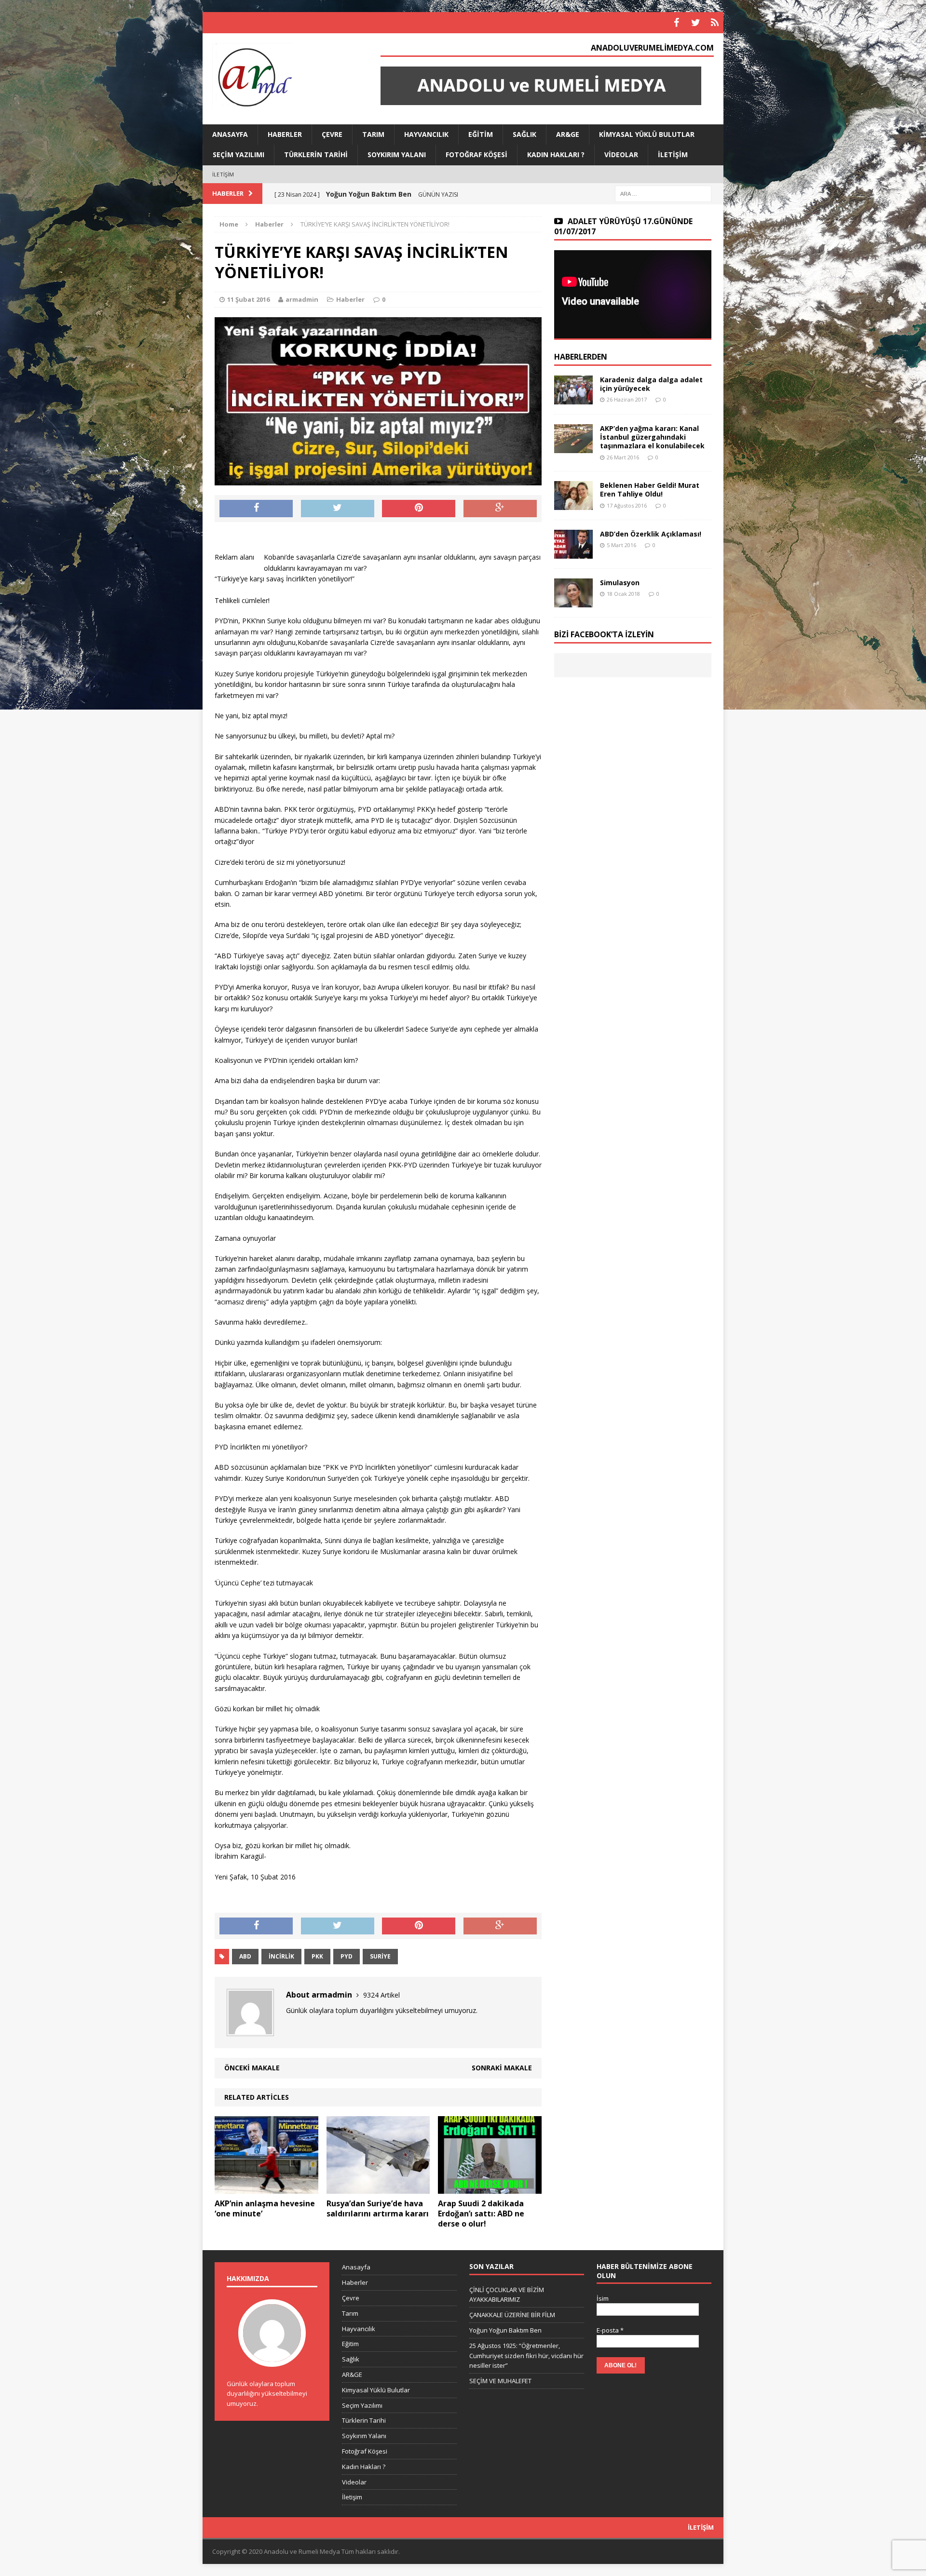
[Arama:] (663, 193)
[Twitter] (695, 22)
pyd (346, 1956)
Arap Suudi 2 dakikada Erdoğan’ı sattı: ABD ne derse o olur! (481, 2213)
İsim (603, 2298)
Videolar (621, 154)
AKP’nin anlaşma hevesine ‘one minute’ (265, 2208)
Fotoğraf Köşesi (476, 154)
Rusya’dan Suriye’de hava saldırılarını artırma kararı (378, 2208)
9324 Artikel (381, 1994)
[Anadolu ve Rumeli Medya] (285, 76)
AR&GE (567, 134)
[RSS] (714, 22)
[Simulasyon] (573, 601)
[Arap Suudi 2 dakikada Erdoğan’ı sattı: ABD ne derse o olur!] (490, 2188)
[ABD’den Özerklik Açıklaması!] (573, 553)
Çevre (332, 134)
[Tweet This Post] (337, 508)
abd (245, 1956)
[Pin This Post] (418, 508)
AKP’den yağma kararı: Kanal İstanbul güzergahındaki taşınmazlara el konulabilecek (652, 437)
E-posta (610, 2330)
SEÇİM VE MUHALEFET (500, 2380)
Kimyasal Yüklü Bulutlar (646, 134)
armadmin (302, 299)
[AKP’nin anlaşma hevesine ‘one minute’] (266, 2188)
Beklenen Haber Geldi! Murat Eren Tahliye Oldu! (649, 489)
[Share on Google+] (500, 508)
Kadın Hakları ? (556, 154)
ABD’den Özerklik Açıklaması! (650, 533)
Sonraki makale (502, 2067)
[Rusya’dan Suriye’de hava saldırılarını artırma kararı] (378, 2188)
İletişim (673, 154)
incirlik (281, 1956)
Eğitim (480, 134)
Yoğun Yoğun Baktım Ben (505, 2330)
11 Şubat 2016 (248, 299)
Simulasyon (620, 582)
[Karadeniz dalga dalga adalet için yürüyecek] (573, 398)
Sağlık (524, 134)
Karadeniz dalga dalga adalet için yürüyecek (651, 384)
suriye (380, 1956)
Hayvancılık (426, 134)
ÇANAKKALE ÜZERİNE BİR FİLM (512, 2314)
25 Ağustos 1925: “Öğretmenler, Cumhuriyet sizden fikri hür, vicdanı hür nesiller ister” (526, 2355)
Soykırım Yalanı (397, 154)
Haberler (285, 134)
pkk (317, 1956)
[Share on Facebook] (256, 508)
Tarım (373, 134)
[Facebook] (676, 22)
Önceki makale (252, 2067)
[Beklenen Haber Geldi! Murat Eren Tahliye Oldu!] (573, 504)
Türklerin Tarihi (316, 154)
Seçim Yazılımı (238, 154)
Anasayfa (230, 134)
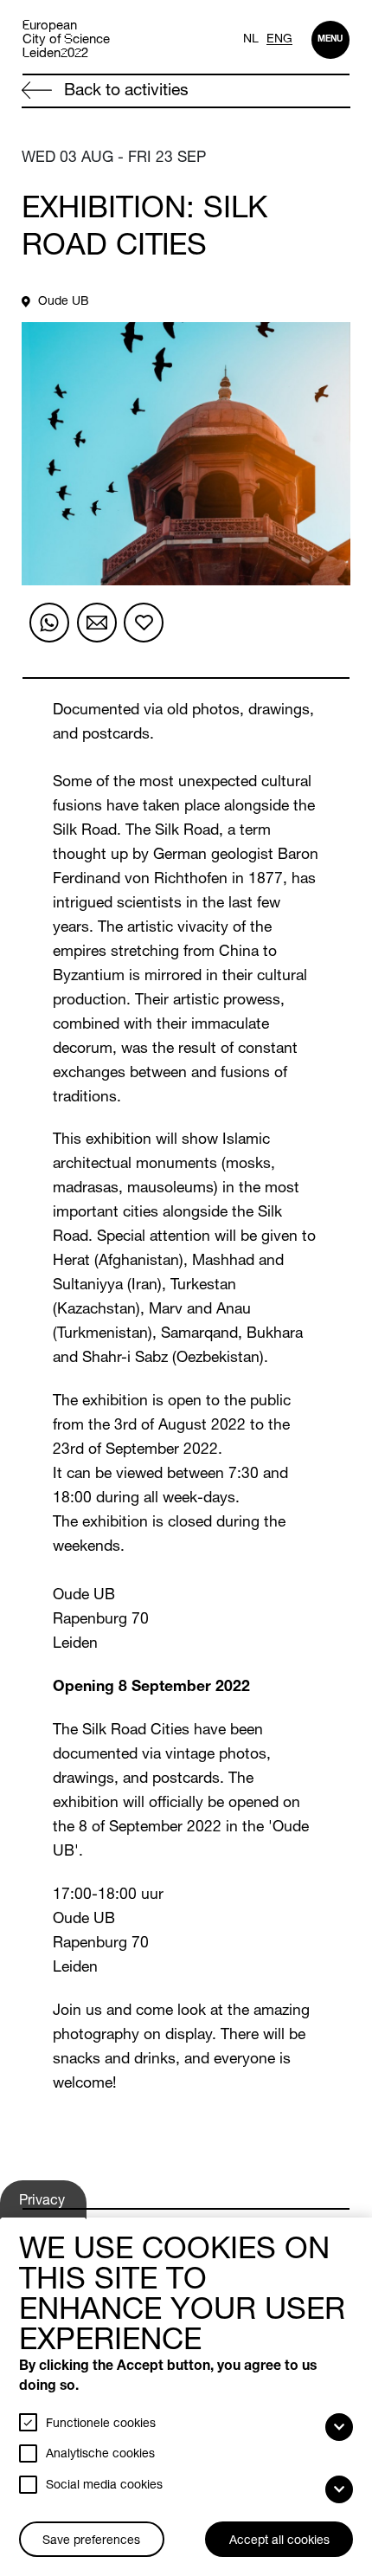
# # #
▶ **WHAT TO DO**
The answer must be the lines from the first one in the records through the line containing "AR&GE (567, 134)", copied exactly, with no pictures.

▶ **ANSWER FOR THE TASK**
[Arama:] (663, 193)
[Twitter] (695, 22)
pyd (346, 1956)
Arap Suudi 2 dakikada Erdoğan’ı sattı: ABD ne derse o olur! (481, 2213)
İsim (603, 2298)
Videolar (621, 154)
AKP’nin anlaşma hevesine ‘one minute’ (265, 2208)
Fotoğraf Köşesi (476, 154)
Rusya’dan Suriye’de hava saldırılarını artırma kararı (378, 2208)
9324 Artikel (381, 1994)
[Anadolu ve Rumeli Medya] (285, 76)
AR&GE (567, 134)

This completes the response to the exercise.